I can easily imagine someone “giving up” a object each day during Lent in a sort of purge. After 40 days, if I “gave up” a clothing item, would I make any sort of dent in my wardrobe? How is that different from “giving up” sugar, for example? I have heard people say that they pick something to “give up” that they will really “feel” by being reminded all through the day that they are curbing their behavior. But, for those of us who have counted every calorie we eat for years on end, food is not the best tool for mindfulness.
For several years I tried the “adding up” approach and worked during Lent to completely memorize a poem that I found deeply meaningful. The Gerard Manley Hopkins poem As Kingfishers Catch Fire is one of these, the year previously I worked on this poem by John Dunne.

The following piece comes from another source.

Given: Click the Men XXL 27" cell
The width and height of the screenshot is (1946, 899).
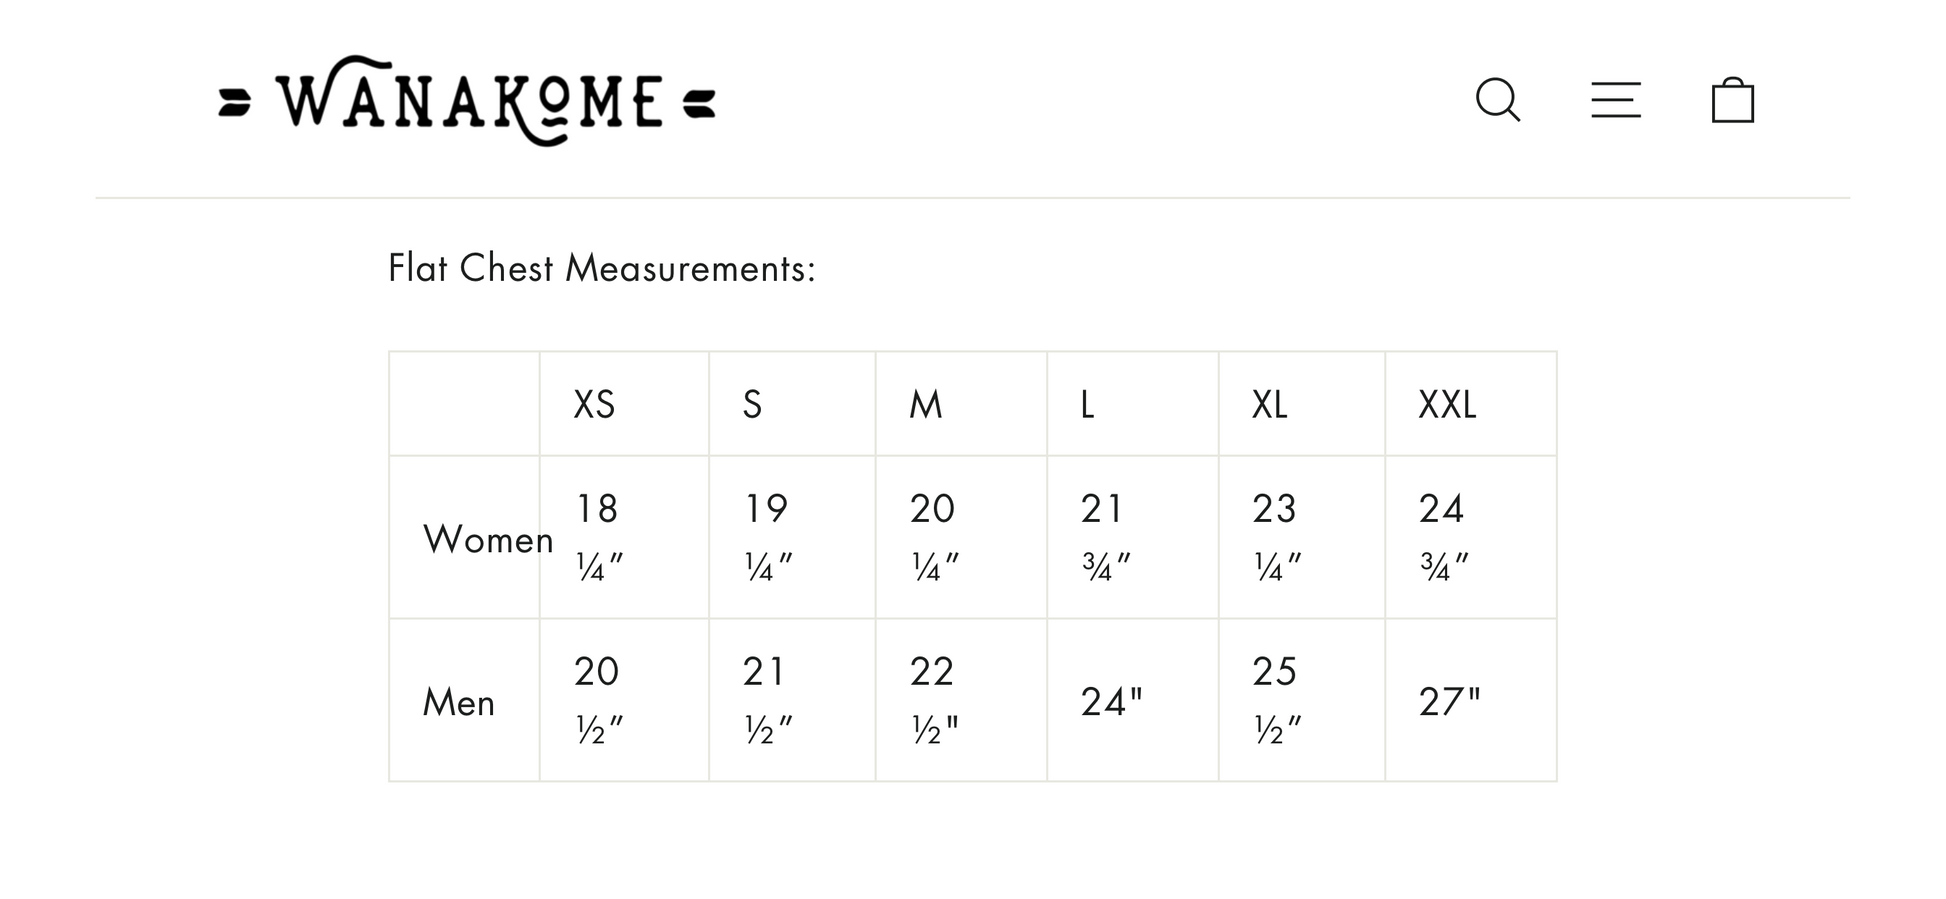Looking at the screenshot, I should [1449, 702].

But I have already added and given up so many things in my 100 Day Challenge, I am not sure that this part of the penitence will resonate this year. Even the prayer aspect of the Lenten penitence isn’t ringing a new bell. I haven’t written about it in the blog yet, but my family has added a specific set of prayers over our breakfast as part of this special time. So finally, we arrive at the third pillar of the Lenten season, which is charity. This is not something I have encorporated into my work to change my life, so this should be where I focus.

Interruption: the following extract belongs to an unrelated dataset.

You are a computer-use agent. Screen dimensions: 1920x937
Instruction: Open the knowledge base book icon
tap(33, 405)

I am reminded of a book I read on generosity, so long ago I am not sure I will be able to find it. Written by a Rabbi, looking for the book just now led me to consider how perfect a focus on generosity will be for this 40 day stretch. All I remember now of the book is that after reading it, I was struck by the suggestion that a way to cultivate generosity was to practice giving to anyone who asked you for money. The Rabbi suggested writing a $5 blank check and mailing it back to the next letter asking for money or keeping dollar bills and giving them to anyone who asked, without going through the ungenerous calculation of how much the asker really needed the money. For a while, we adapted this suggestion by buying two rolls of dollar coins and giving them to anyone who asked for money. The coins were distinctive and reminded us of the need to be generous, without the less than completely altruistic attempt to affiliate with a “good cause” through the generosity.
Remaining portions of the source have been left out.